And this is absolutely not a problem at all. It’s built to do this. It will take the APC, and AFD trees, as well as the APNI classification and all of our other APNI-like classifications (AMANI and so on). Oh, and I have saved a slot for the herbarium classification – ‘CANB’.

But right now, I am attempting to load 188340 names from APNI into my long-suffering postgres instance running on my macbook. In a single transaction. It’s churning its little heart out, but happily it has a solid-state drive so I don’t have to listen to it weep.

It looks frozen. Wait a moment! I just got another line of output! Maybe I need to break this up somehow. Or I could just cheat (because I know that all of the nodes that are currently in state foo need to have bar done to them in this particular import).

9PM, I am going home.


It has been some time

October 2, 2014

It has been a while singe I blogged.

The National Species List team is now proceeding with development, with a focus on replacing the existing APNI Oracle Forms app. Data-wise, there are two important components.

The ‘names’ component is the main focus of APNI, and the one that grapples with the whole question of how taxonomic names are used in scientific publications. The basic idea is first, that whenever a name is used, it’s always used somewhere, and the author who uses that name is almost always citing it from somewhere else – this is simply how the whole process of scholarship works. Second, when a document contains more than one name, they are usually in some sort of relationship to each other at the place they appear.

Thus name ∩ reference ≡ instance. An instance is (almost always) a citation of some other instance, and it has other instances that it cites in the same place (obviously, this is done as a one to many cited_by value on the target). Of course, these relationships have many, many, many different types and sorting through what they are is a challenge for the scientists. Thus a paper may talk about a name, state that another name used elsewhere is a misspelling, and that a further name used somewhere else is a synonym.

The thing to note is that component mainly stores facts about published names – Dr So-and-so did indeed publish a paper where he used certain names and said certain things about them.

Most of the work done so far has been on this component and on a rather nice web app to replace APNI.

The other opponent is the tree component – my bit.

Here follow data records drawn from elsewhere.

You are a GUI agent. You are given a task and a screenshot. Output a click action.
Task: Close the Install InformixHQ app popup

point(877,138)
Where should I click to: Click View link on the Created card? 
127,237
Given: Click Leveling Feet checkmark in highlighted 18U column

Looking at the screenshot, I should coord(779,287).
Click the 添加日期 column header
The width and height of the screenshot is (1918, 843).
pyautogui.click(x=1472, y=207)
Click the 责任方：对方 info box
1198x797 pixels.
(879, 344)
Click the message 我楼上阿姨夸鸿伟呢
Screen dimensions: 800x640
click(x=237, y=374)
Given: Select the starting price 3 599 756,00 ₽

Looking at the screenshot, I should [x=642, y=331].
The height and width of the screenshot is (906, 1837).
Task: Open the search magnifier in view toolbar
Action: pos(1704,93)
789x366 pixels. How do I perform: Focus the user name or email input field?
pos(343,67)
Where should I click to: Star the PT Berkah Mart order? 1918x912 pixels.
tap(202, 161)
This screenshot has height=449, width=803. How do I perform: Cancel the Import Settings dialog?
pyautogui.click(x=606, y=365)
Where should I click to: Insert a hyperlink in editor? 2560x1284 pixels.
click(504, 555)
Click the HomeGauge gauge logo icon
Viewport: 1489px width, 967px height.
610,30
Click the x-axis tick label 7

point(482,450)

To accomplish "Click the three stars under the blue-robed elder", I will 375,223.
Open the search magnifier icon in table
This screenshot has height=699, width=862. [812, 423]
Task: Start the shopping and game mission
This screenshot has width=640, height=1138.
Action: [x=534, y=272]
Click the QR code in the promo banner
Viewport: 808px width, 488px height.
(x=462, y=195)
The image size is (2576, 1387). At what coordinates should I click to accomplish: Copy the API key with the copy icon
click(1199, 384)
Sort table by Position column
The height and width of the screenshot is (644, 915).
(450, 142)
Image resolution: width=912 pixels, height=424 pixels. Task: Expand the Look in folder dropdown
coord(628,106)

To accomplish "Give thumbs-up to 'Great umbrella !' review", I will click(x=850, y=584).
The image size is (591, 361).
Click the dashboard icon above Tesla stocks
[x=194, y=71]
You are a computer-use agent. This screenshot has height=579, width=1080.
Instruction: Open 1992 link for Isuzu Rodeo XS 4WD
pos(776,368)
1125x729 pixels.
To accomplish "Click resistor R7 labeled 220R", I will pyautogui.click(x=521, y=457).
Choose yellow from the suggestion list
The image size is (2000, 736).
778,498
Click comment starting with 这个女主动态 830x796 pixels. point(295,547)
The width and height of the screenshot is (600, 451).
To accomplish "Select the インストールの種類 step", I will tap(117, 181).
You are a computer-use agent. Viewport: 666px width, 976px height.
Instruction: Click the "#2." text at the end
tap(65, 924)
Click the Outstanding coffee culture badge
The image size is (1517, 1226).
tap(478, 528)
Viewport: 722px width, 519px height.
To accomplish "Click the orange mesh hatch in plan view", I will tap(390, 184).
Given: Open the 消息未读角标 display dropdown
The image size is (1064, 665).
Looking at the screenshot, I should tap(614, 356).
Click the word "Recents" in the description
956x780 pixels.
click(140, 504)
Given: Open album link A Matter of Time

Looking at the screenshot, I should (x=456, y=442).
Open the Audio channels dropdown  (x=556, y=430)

My main focus over the past week or two has been getting the APC classification into it. This is nowhere near as straightforward as you might suppose.

The APC data is ink a table, the pertinent bits being “this id was an apc concept from this date to that date, and it was placed under this other id”.

I have dealt with the issue where the other id does not have a date range that matches the ranges of its sub-ids. This happens a lot, owing to the history of APC. Botanists, it seems, really don’t care much about higher classification above family. So Genus A got declared as being put under family F, then at a later date family F was added to APC (with no declared supertaxon), then at a later date still, once the higher classification was assembled (phylum Ph, class C, order O), F was put into order O where it belongs.

In the data, it looks roughly like this:

Taxon Supertaxon From To
G F 1998 ongoing
F 1999 2002
C Ph 2000 ongoing
O C 2000 ongoing
F O 2003 ongoing

My system deals with this by creating “declared supertaxon” nodes for ids that are declared as being supertaxa over time ranges where those supertaxa are not APC concepts. That way, if five genera were put in a family that wasn’t in APC until later, that information is captured. You can see the APC tree grow over time – I should post some screenshots.

This isn’t my current problem.

My current problem is this:

Many APC records declare ids that are not APC instances, but the names on those instances are the same as some other instance that is in APC. This happens whenever someone went “we are not using Dr A’s publication for genus G anymore, we are using Dr B’s.” Of course, all the species (S*) in genus G still declare that Dr A’s version of G is their supertaxon.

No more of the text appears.